Her mind felt rested
and her tranquilised memories had returned in full. Her dreams
brought back the real reason she had come to Falsafah, but for the
moment she wanted to keep it to herself. Artorius lay asleep on the
other bench with Stripy curled at his feet. For a moment Ravana
could not see Nana, then saw the creature’s squat silhouette in the
cockpit.

After a brief visit to
the transport’s tiny toilet cubicle, she headed up front and sat
next to the grey. Nana wore an old pair of overalls with the legs
and sleeves torn away. It had not occurred to Ravana before now
that the greys did not like being unclothed.

The grey’s gaze was
upon the dark world outside.

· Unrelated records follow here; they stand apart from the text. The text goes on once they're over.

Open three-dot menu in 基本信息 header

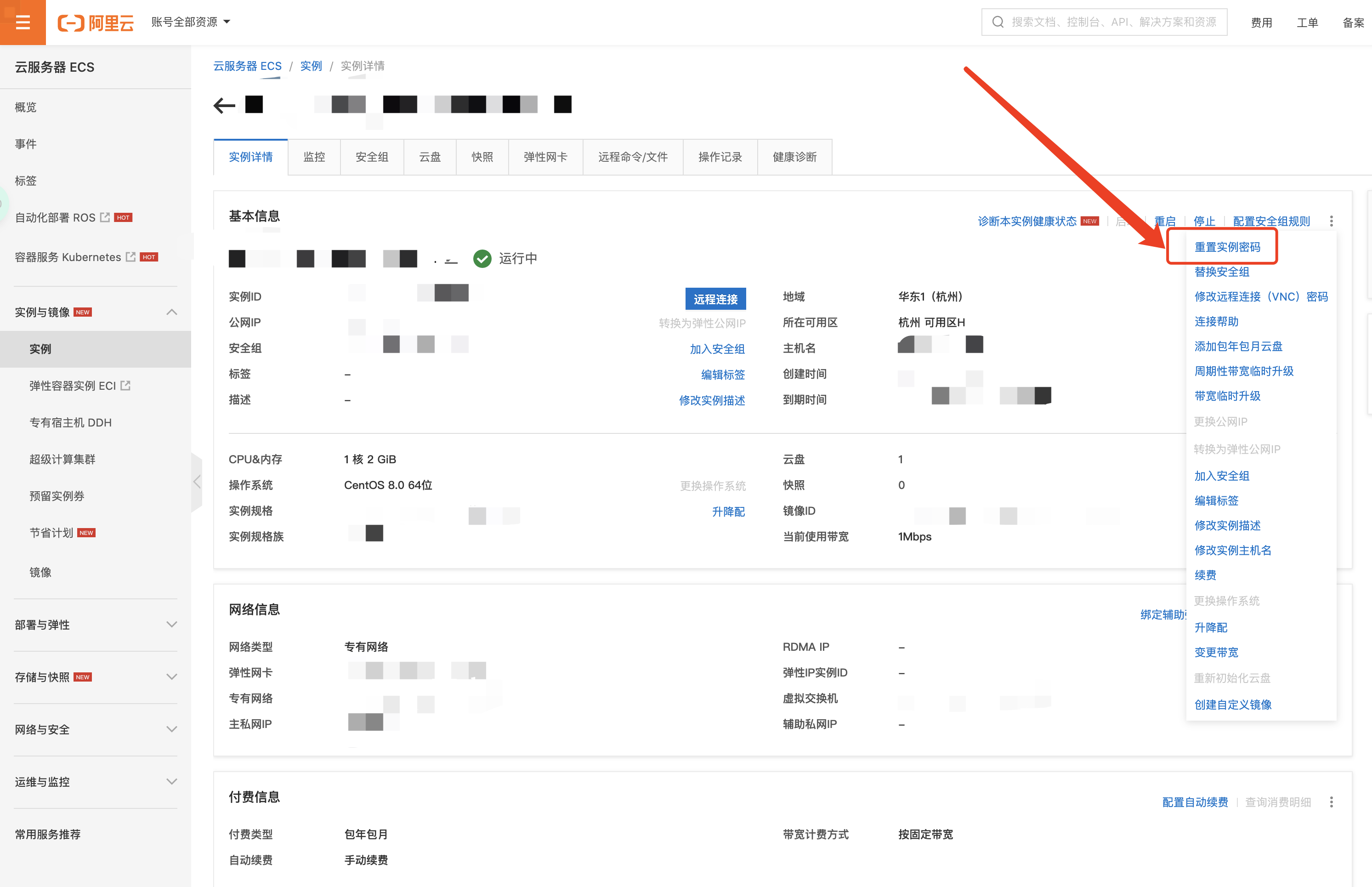1331,221
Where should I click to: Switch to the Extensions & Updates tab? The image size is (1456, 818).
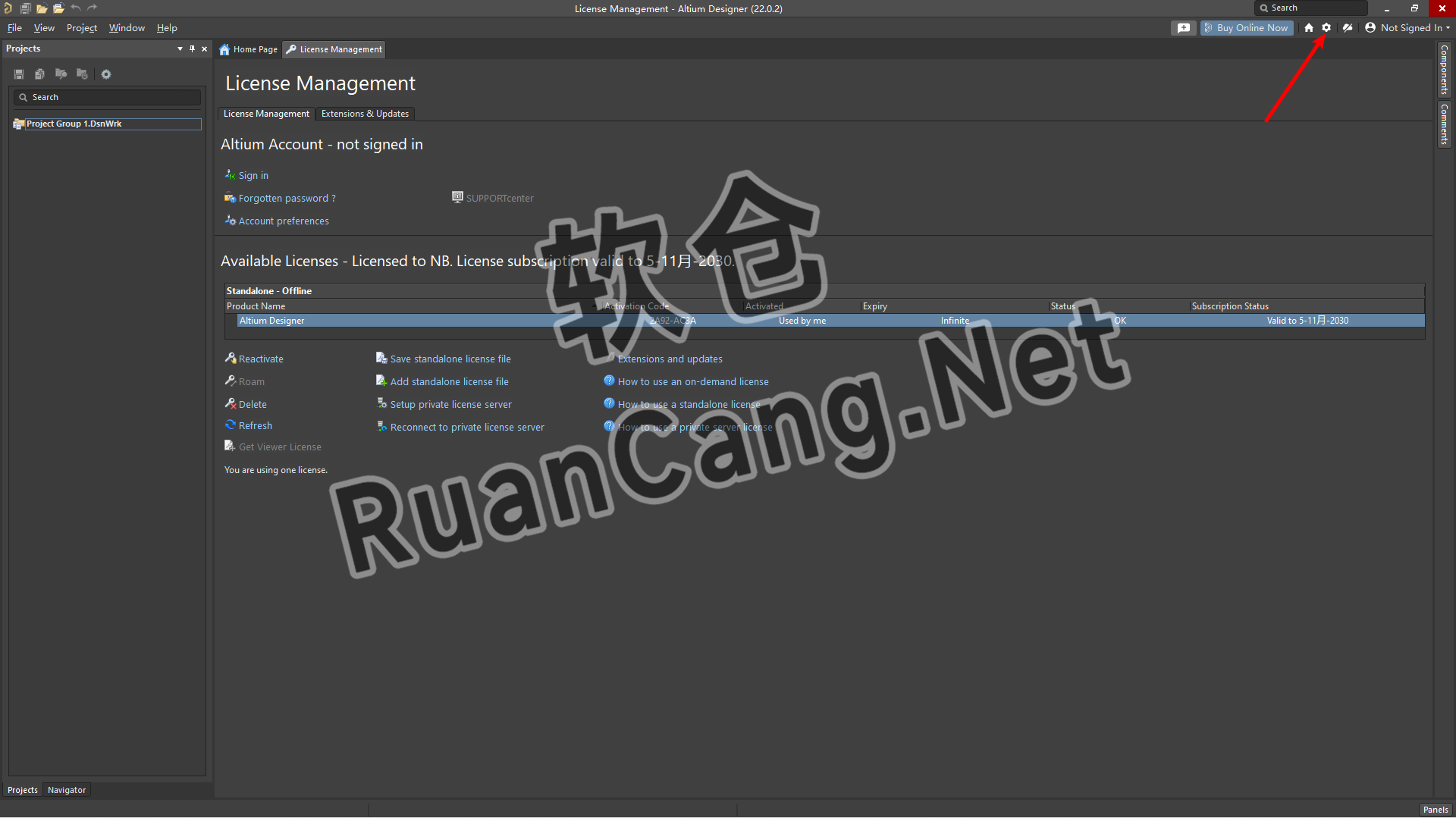coord(365,114)
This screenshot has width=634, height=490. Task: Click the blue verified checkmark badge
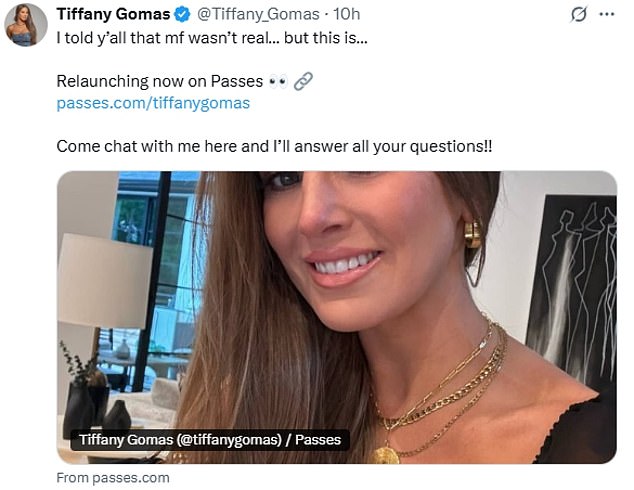pos(182,15)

The sun that was Tau Ceti had set
during Ravana’s slumber and the night sky glittered with the
distant jewels of the universe.

“So which one is
yours?” she whispered, not expecting an answer.

To her surprise, the
creature pointed a spindly finger towards a bright star to the left
of Orion, itself a constellation of stars so distant it looked much
the same from every sky in the five systems. The star to which the
grey pointed was not one Ravana could put a name to, but seemed too
bright to be Epsilon Eridani, where the Dhusarian Church
traditionally placed the mythical home of the greys.

“Thraak thraak.”

“You’re a lot smarter
than you let on,” Ravana murmured.

She thought of her
very first encounter with Nana on Yuanshi. Ravana had been just six
years old at the time and unaware Taranis had people following her
as she played in the woods, nor that they too had found the
spacecraft wreckage and the injured grey hiding in a cave. For
years she doubted her own memory, then at a traumatic reunion just
months ago in the engine room of the
Dandridge Cole
had been
forced to abandon the caged Nana yet again to save herself and her
friends. It seemed fate had given her a second chance.

“Thraak,” Nana said
sadly.

“I’m sure that was
very profound,” mused Ravana, then wrinkled her nose in disgust as
the smell of alien flatulence reached her nostrils. “Or maybe
not.”

Nana looked sheepishly
on as Ravana vigorously waved a hand to dispel the odour. As she
waited for the vehicle’s air scrubbers to do their work, she
switched the cabin lights on low, glanced across the console and
noticed the navigation computer no longer flashed its warning. A
few taps on the touch-screen display produced the welcome news that
it had finally managed to link to Falsafah’s sole satellite.

Ravana quickly became
absorbed in the newly-updated navigation charts. The dome
containing the strange clinic and its cyberclone monks now sported
the highly-unoriginal name of ‘Falsafah Beta’. When she opened the
accompanying data file, she was intrigued to find it described as
an abandoned research station belonging to the United States of
America. A thousand kilometres to the north-west was another
outpost, this time with no name nor data file, adding yet another
mystery to the pile.

The satellite
pin-pointed their own position, some three hundred kilometres due
west of the dome. This sounded quite a distance until she saw that
Arallu Depot, the airstrip and supply base near the archaeology
expedition, was some six thousand kilometres away on the other side
of a scary range of mountains.

The Arab Nations and
European Space Agencies led the exploration and settlement of the
Tau Ceti system. However, the administration of Falsafah was
contracted to the Que Qiao Corporation, whose agents Ravana was
keen to avoid. As for contacting the archaeology expedition, the
transport’s communicator was a short-range device and its display
made it clear only the Dhusarians’ dome was within range.